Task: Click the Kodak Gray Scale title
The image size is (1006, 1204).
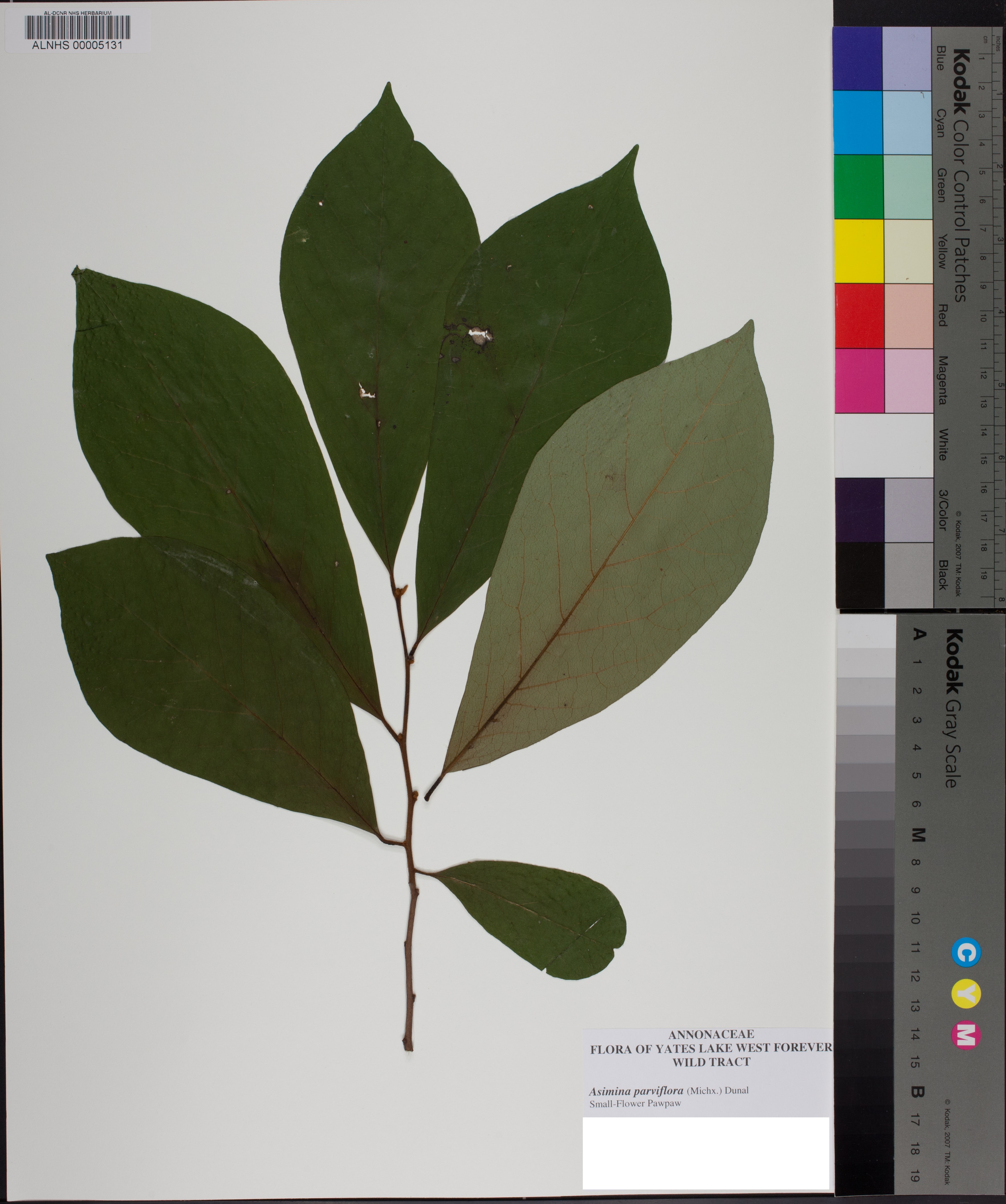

...

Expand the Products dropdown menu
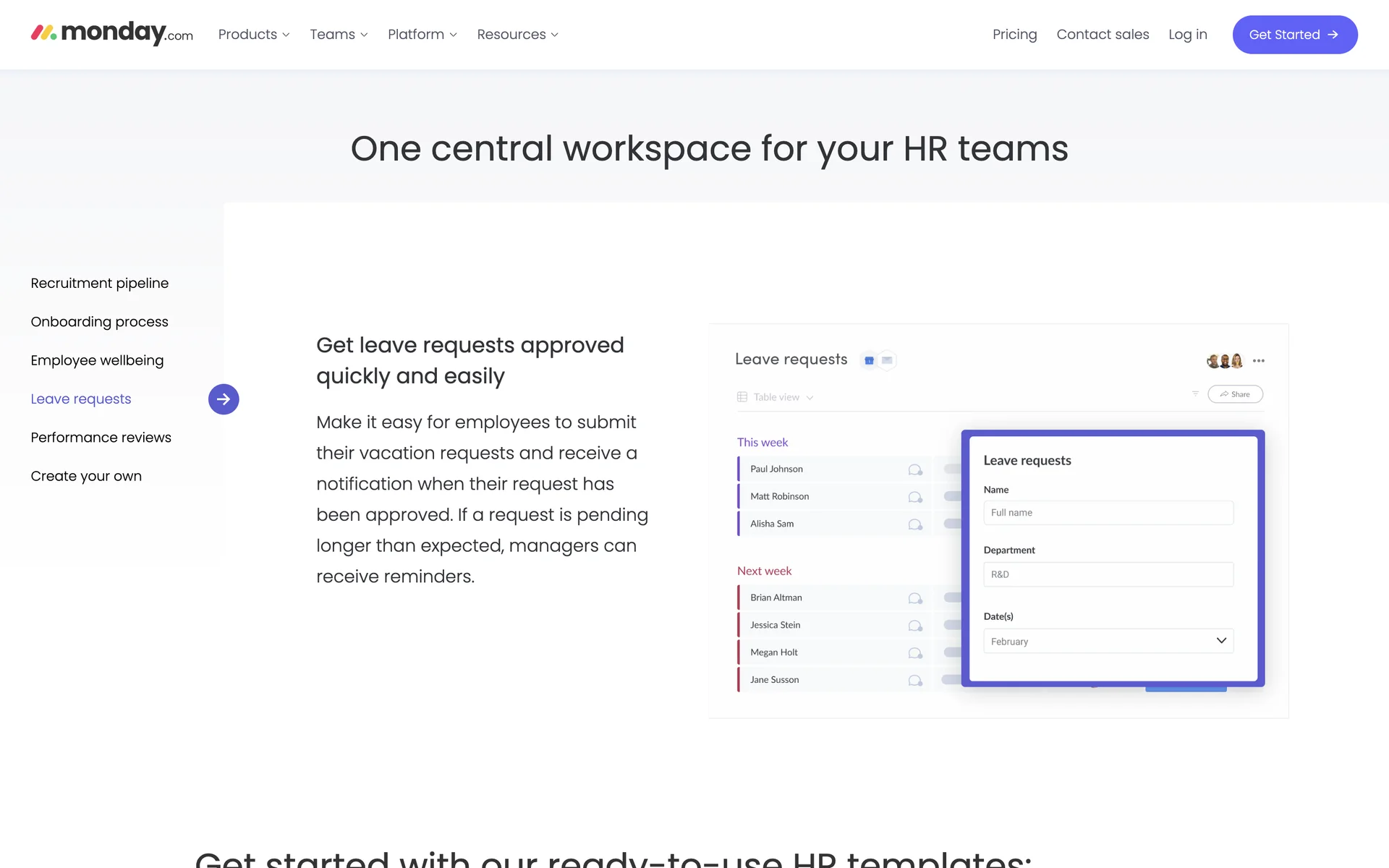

* * *

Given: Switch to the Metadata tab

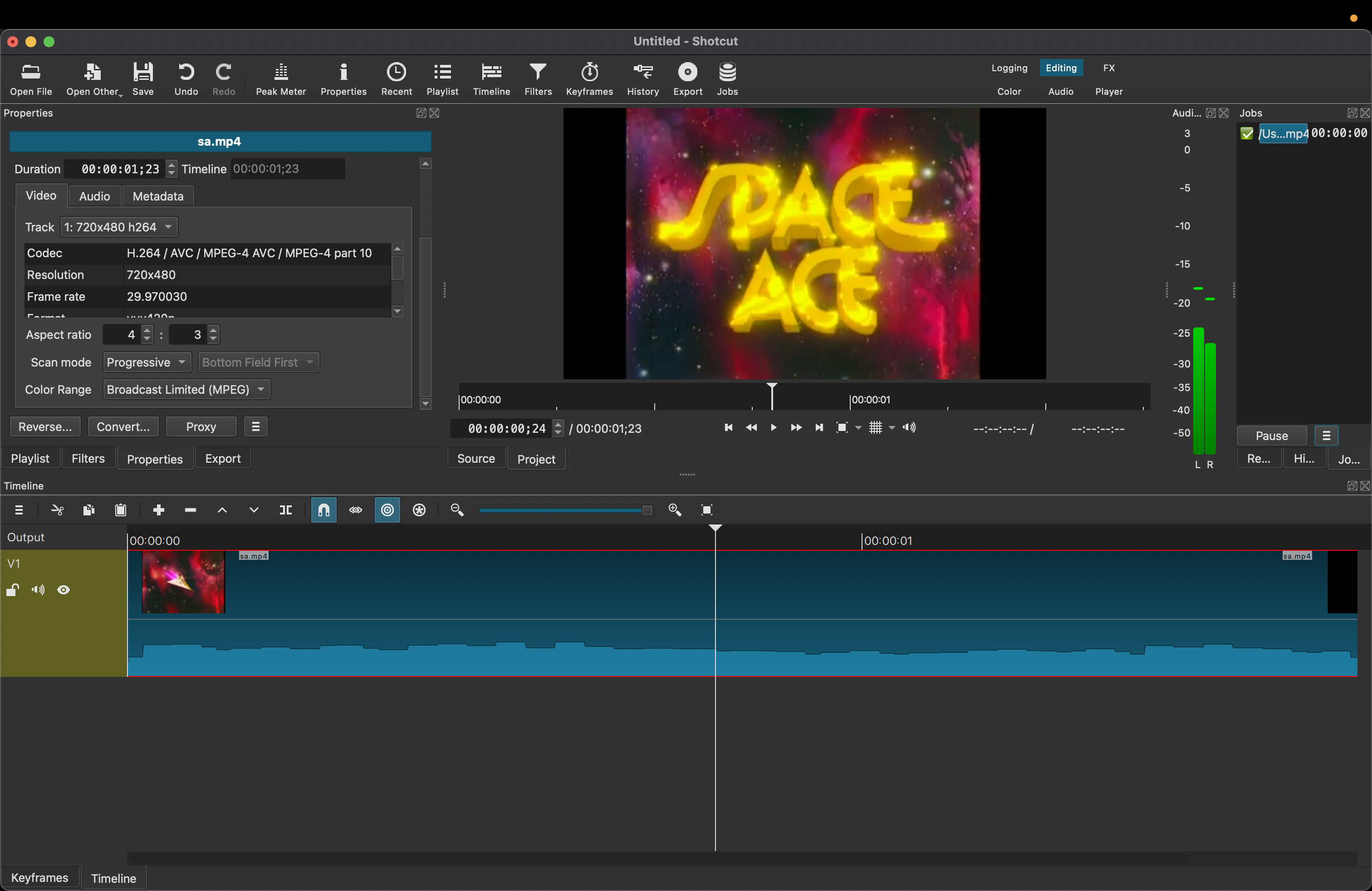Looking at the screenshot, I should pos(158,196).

### ASSIGNMENT
All lines in the data above from the one with "Task: Click the Kodak Gray Scale title" through the one with "The image size is (1006, 1204)." must be repeated exactly, and no others.

### RESPONSE TO THE EXERCISE
Task: Click the Kodak Gray Scale title
The image size is (1006, 1204).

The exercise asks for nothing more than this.